Not sure how to even proceed, but I'm sure its possible.

def retrieveFile(url, filename):
    try:
        req = urllib2.urlopen(url)
        CHUNK = 16 * 1024
        with open(filename, 'wb') as fp:
            while True:
                chunk = req.read(CHUNK)
                if not chunk: break
                    fp.write(chunk)
        return True
    except Exception, e:
        return None


def traverseWorkbook(filename):
    values = []

    wb = open_workbook(filename)
    for s in wb.sheets():
        for row in range(s.nrows):
           if row > 10:
               rowData = processRow(s, row, type)
               if rowData:
                   values.append(rowData)

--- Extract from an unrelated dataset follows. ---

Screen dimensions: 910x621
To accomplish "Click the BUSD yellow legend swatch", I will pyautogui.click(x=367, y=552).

esorton · Accepted Answer · 2014-04-30 02:51:16Z

1

You can read the entire file into memory using:

data = urllib2.urlopen(url).read()

Once the file is in memory, you can load it into xlrd using the file_contents argument of open_workbook:

wb = xlrd.open_workbook(url, file_contents=data)

Pass the url in as the filename as the documentation states it might be used in messages; otherwise, it will be ignored.

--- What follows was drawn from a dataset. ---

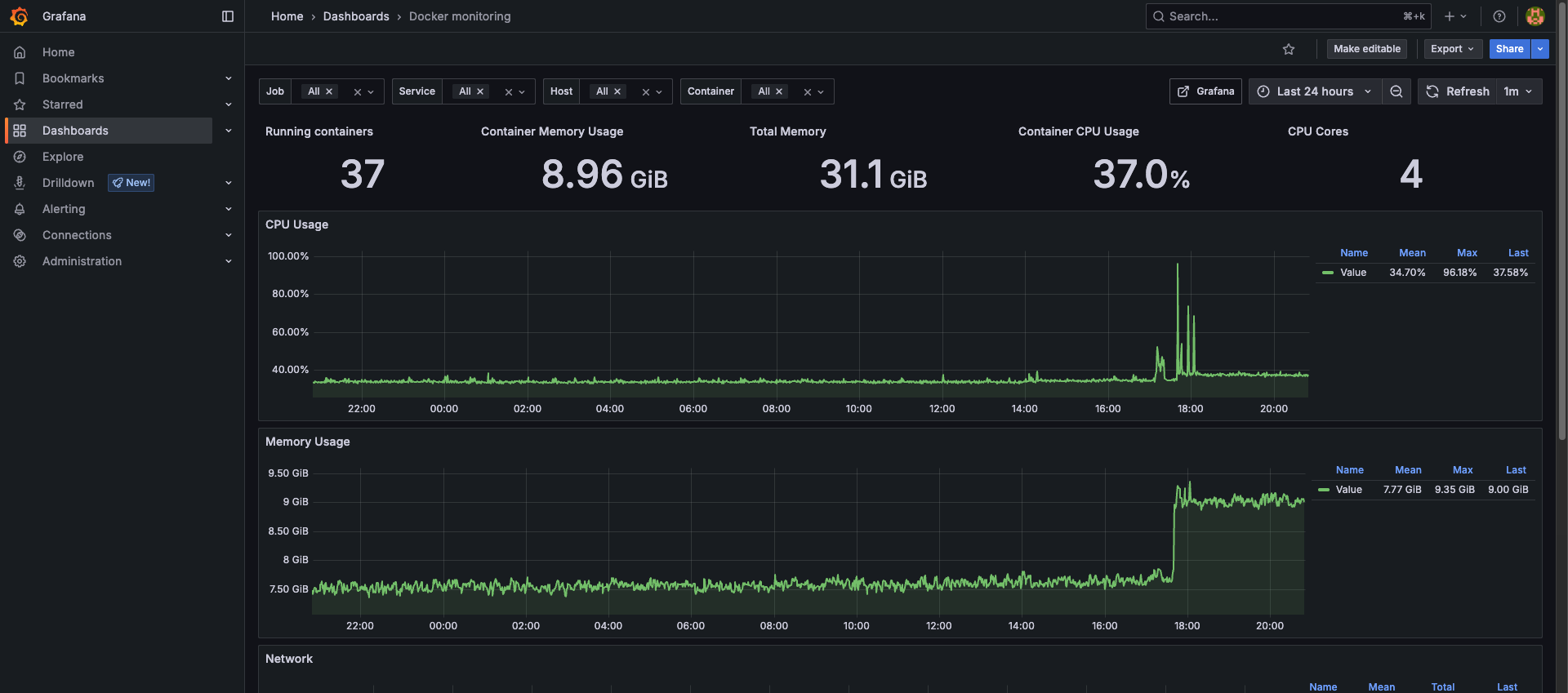
Task: Click the Explore compass icon in sidebar
Action: click(20, 157)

Thus, your traverseWorbook method can be rewritten as:

def traverseWorkbook(url):
    values = []
    data = urllib2.urlopen(url).read()
    wb = xlrd.open_workbook(filename, file_contents=data)
    for s in wb.sheets():
        for row in range(s.nrows):
        if row > 10:
            rowData = processRow(s, row, type)
            if rowData:
                values.append(rowData)
    return values

answered Apr 30, 2014 at 2:51

esorton

1,58210 silver badges14 bronze badges

Sign up to request clarification or add additional context in comments.

Comments

dano · Accepted Answer · 2014-04-30 02:37:39Z

0

You could use the StringIO library and write the downloaded data to a file-like StringIO object, rather than a normal file.

import cStringIO as cs
from contextlib import closing

def retrieveFile(url, filename):
    try:
        req = urllib2.urlopen(url)
        CHUNK = 16 * 1024
        full_str = None
        with closing(cs.StringIO()) as fp:
            while True:
                chunk = req.read(CHUNK)
                if not chunk: break
                    fp.write(chunk)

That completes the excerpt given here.